Yesterday, Den Of Geek's Ryan Lambie posted an article about why Brian De Palma's The Fury "deserves a revisit"...
Sissy Spacek’s blood-soaked rampage at the end of Carrie is so effective because it takes on the tone of a blackly comic fireworks display. Like the build up to a great, very grim joke, De Palma makes us anticipate Carrie White’s prom humiliation for several stomach-churning minutes: Amy Irving’s fellow pupil at the prom, spotting the rope that leads to the bucket of pig’s blood at the school prom. Nancy Allen licking her lips in expectation as she prepares to send the bucket of blood pouring all over poor Carrie’s head.

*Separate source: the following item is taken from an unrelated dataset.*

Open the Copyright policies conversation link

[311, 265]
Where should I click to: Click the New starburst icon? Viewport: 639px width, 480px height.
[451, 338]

The girl’s response, of course, is one of pure rage, and De Palma captures every moment of it in slow-motion, split-screen and intense red filters. It’s horrific, for sure, but there’s also a suggestion of slapstick in the electrocutions and fiery deaths. It's the friction between horror and black comedy, I'd suggest, that makes De Palma's work in Carrie and his other great films so effective - just as it did in Hitchcock's thrillers (the 2013 remake, by contrast, makes Carrie’s prom melt-down into a more straightforward horror sequence).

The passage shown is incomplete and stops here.